A modern parable: You may have seen it come across the InterNet. It's been around for several years.

A Professor stood before his philosophy class and had some items in front of him. When the class began, without saying a word, he picked up a very large and empty mayonnaise jar and proceeded to fill it with five or six large rocks. He then asked the students if the jar were full. They agreed that it was.

So the Professor then picked up a box of pebbles and poured them into the jar. He shook he jar lightly. The pebbles rolled into the open areas between the rocks. He then asked the students again if the jar was full. They again agreed that it was.

The Professor next picked up a box of sand and poured it into the jar and shook the jar again. Of course, the sand filled up everything else. He asked once more if the jar were full. The students responded with a unanimous "Yes."

The Professor then produced two cans of beer from under the table and poured the entire contents into the jar, effectively filling the empty space between the grains of sand. The students laughed.

"Now", said the Professor, as the laughter subsided, "I want you to recognize that this jar represents your life. The large rocks are the important things: your faith, the people you love, your children, your health, your friends, your favorite passions - things that if everything else was lost and only they remained, your life would still be full."

"The pebbles are the other things that matter-- like your job, your house, your car. The sand is everything else - the small stuff. If you put the sand into the jar first", he continued, "there is no room for the pebbles or the large rocks no room for the more important things."

"The same goes for life. If you spend all your time and energy on the small stuff, you will never have room for the things that are important to you."

"Pay attention to the things that are critical to your happiness. Play with your children. Take time to get medical checkups. Take your friends out for dinner or invite them over. Enjoy the glories of the Creation. Help with the work and mission of your faith community. There will always be time to clean the house, cut the grass, and fix the disposal. Take care of the large rocks first, the things that really matter. Set your priorities.
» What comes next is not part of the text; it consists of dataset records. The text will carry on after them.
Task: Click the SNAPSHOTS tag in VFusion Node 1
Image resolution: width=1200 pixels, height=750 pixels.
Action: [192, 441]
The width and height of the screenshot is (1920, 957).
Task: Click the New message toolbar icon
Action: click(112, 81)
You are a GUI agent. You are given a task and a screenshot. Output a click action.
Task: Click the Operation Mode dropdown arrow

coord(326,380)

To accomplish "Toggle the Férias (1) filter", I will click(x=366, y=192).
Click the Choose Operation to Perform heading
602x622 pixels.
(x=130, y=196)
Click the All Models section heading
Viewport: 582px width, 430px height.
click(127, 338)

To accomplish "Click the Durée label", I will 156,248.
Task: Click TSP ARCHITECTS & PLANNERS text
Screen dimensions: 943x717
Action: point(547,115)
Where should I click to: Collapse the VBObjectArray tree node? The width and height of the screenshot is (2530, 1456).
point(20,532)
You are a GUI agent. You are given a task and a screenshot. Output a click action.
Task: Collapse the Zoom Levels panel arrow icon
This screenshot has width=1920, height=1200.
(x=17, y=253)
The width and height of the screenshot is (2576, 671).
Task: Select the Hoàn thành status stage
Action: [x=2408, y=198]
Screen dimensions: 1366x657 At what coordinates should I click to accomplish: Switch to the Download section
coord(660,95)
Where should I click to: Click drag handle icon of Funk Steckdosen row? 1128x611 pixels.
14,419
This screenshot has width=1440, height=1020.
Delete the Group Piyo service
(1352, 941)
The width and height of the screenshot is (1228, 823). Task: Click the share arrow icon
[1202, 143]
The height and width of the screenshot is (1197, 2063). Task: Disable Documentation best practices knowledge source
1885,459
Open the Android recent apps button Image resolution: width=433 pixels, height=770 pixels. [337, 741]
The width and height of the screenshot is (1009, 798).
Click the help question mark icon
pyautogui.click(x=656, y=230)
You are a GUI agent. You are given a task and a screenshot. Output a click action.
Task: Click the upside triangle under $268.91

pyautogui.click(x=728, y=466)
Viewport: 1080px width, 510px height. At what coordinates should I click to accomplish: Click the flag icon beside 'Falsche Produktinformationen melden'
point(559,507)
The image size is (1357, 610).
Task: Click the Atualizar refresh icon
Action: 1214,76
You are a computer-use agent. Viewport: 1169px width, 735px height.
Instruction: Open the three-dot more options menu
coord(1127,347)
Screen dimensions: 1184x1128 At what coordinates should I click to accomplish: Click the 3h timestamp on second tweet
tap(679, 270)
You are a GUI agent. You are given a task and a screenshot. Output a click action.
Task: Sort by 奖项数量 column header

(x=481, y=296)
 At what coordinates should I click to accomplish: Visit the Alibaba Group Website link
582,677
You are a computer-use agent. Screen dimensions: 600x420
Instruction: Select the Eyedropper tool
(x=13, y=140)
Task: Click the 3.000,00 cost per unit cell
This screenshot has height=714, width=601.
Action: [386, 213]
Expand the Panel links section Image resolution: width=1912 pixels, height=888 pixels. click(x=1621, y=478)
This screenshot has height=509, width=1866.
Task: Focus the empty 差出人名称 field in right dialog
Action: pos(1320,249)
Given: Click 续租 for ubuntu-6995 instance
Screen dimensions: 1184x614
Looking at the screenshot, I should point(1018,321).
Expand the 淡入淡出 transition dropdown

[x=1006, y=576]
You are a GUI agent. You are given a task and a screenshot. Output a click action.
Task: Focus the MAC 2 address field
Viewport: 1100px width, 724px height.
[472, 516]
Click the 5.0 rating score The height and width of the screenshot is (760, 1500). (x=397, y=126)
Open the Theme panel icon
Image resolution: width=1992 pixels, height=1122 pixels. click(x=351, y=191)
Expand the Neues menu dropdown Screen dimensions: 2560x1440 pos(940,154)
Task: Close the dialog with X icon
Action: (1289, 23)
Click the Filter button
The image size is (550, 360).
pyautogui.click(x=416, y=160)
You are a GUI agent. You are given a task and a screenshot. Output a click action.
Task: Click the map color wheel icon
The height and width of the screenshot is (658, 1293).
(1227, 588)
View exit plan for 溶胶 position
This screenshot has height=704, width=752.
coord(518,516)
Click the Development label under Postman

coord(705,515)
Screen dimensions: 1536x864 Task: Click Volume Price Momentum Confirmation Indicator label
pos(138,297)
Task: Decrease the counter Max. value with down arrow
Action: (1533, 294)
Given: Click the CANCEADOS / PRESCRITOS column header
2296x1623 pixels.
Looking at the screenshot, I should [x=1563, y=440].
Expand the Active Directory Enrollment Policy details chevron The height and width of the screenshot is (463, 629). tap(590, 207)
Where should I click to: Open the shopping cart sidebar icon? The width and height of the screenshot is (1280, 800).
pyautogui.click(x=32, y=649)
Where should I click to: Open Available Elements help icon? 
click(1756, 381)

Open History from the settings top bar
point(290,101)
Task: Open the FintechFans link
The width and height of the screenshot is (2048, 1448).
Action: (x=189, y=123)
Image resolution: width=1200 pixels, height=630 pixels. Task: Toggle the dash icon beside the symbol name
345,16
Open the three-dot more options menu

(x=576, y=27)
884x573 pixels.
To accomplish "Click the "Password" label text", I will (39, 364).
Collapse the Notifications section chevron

The rest is just sand."

When he had finished, there was a profound silence. Then one of the students raised her hand and with a puzzled expression, inquired what the beer represented.

The Professor smiled. "I'm glad you asked. It just goes to show you that no matter how full your life may seem, there's always room for a couple of beers with friends." (from an InterNet email)

When things in life seem almost too much to handle, when 24 hours in a day are not enough, remember the parable of the mayonnaise jar. Remember Elijah and the widow of Zarephath. Remember Jesus and the Widow's mite. Remember to love God with all that we have and are. Remember to love our neighbors as ourselves.